Adımlarını iyice hızlandırdı.
Evet evet. Yarın başlıyorum araştırmaya. Şu salak arkadaşı Hüseyin kesin bilir nerede olduklarını. Önce kadınla konuşurum. Aradan çekil derim. O da kadın değil mi? Anlar. Anlamalı. Onu benden daha çok sevemeyeceğini anlamalı. Gerekirse tehdit ederim. Hayatını mahvederim derim. Yaparım. Yaparım. Daha kötü yüzümü görmediler benim. Ya gitmezse? Ya ayrılmazsa ondan? O zaman onu öldüreceğimi söylerim. Yapabilirim evet. Öldürebilirim. Neden olmasın? Hayatım boyunca hep iyi insan oldum da ne oldu?
Durdu. Terlemişti. Gökyüzüne baktı. Kollarını havaya kaldırdı. Bağırdı.
_ İnanmıyorum duydun mu? Artık sana inanmıyorum!  Beni rahat bırak!

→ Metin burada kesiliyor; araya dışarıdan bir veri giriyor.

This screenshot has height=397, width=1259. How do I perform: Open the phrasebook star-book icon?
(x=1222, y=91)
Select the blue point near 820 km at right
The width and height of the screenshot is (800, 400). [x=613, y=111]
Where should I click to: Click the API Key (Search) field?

Ya başkası yoksa? Ya sadece beni artık sevmediği için gitmişse? O zaman işler değişir. O zaman onu kazanmak için ne lazımsa yaparım. Saçımı onun istediği gibi yaparım. O ne derse o olur. Kedilerimi bile bırakırım. Seviyorum seni derim. Sodom ve Gomore’den  bi  şeyler söylerim. Mesela derim ki ‘’ Aramızdaki her şey bitti, öyle mi? Bunu yazmak kolay fakat okuyup anlamak güçtür. ‘’ ve ya derim ki ‘’ Ben içimdeki kıyameti içime sığdırmaya yeterli güçte değilim, ya ben onu boğacağım,ya o beni’’ Buna dayanamaz işte. Ela gözlerimi aça aça söylerim. Mutlaka yeniden sevecek beni. Sever. Sevmez mi hiç? Neden sevmesin? Ya sevmezse? Ya git derse?

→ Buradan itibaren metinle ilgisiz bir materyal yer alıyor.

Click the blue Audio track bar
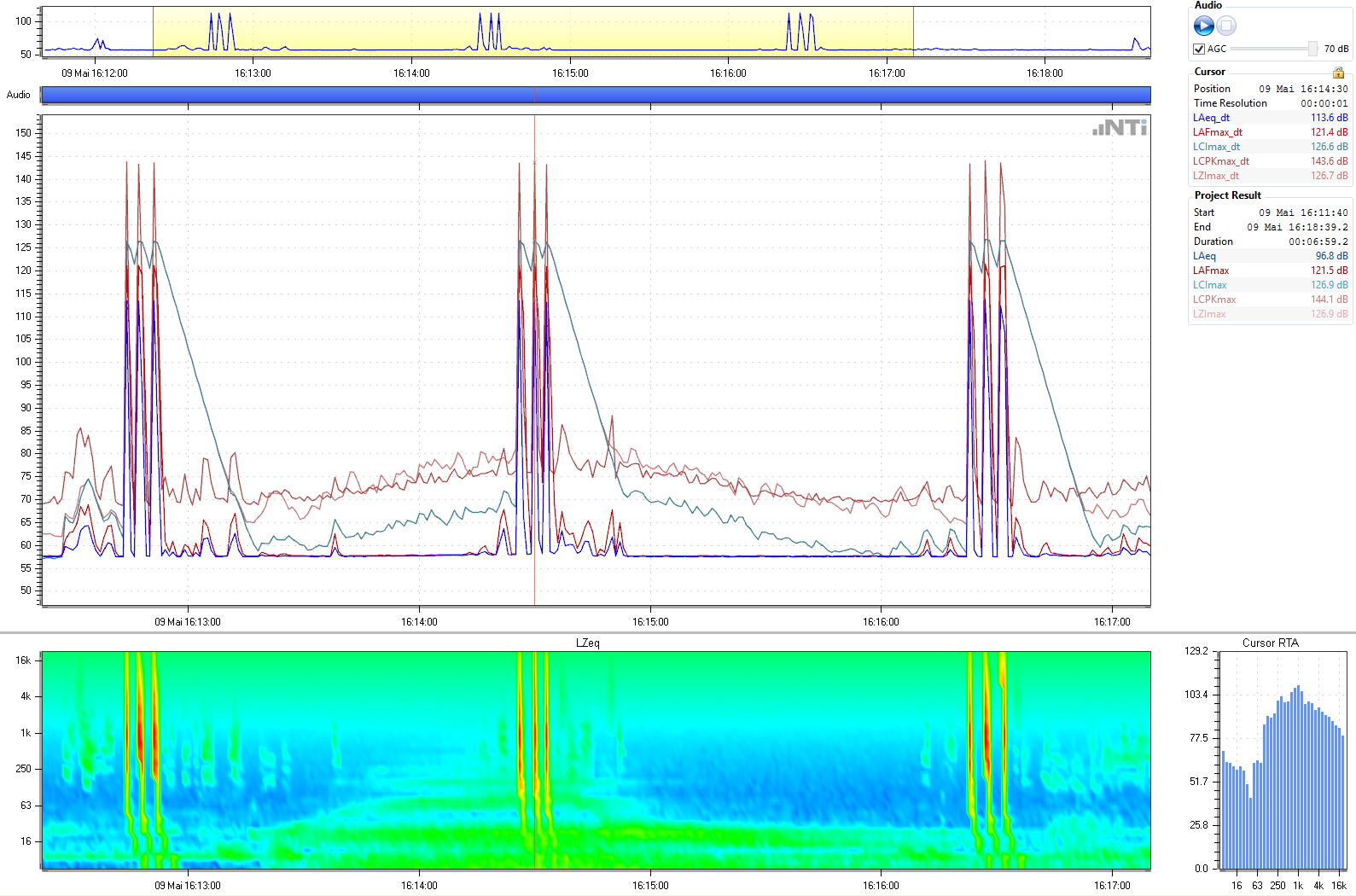1356x896 pixels. (x=341, y=95)
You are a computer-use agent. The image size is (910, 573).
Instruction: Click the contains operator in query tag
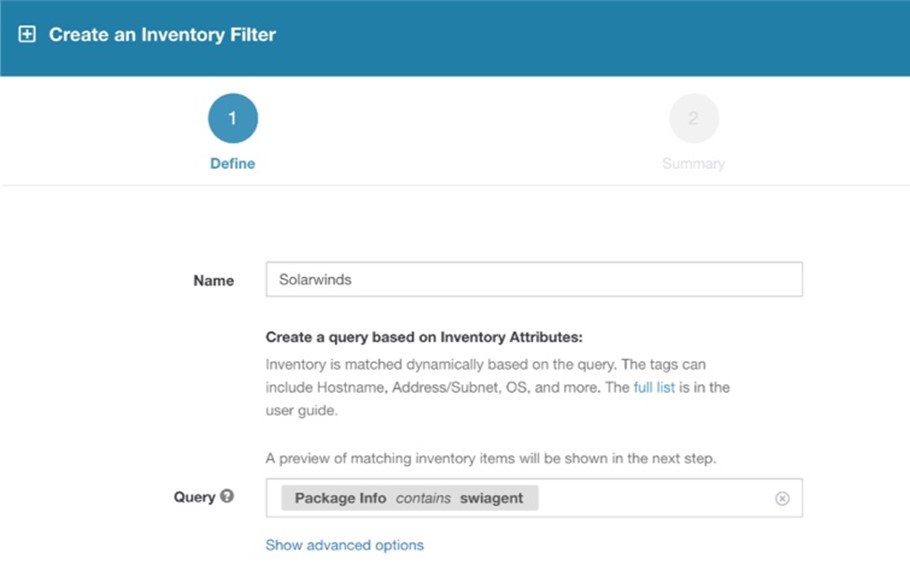(x=423, y=498)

Yerdeki taşa olanca gücüyle tekme attı. Taş fırlayıp gri arabanın alarmını çaldırdı.
O zaman başına geleceklere katlansın. Patronu hakkında söylediği her şeyi anlatırım. Yaparım. Hüseyin için puştun tekidir dediğini de. Bundan sonra iyi olmak yok. Ondan daha akıllısını bulurum, daha da yakışıklısını. Ne kadar mutlu olduğumu her fırsatta gösteririm ona. Karşılaşırsak görmezden gelirim. O yokmuş gibi davranırım. Belki de kahkahalarla gülüp alay ederim onunla. Aptal. Seni aptal! Senin için bütün ekonomi haberlerini dinledim ben. Sesimi çıkarmadan dinledim. Yeter ! Yeter! Bırak onu. Unut. Aptal olma. Güçlü birisin sen.  Canım ne çıkar bıraktıysa seni? Hayatına devam et işte.  Onunla gelmedin ya dünyaya…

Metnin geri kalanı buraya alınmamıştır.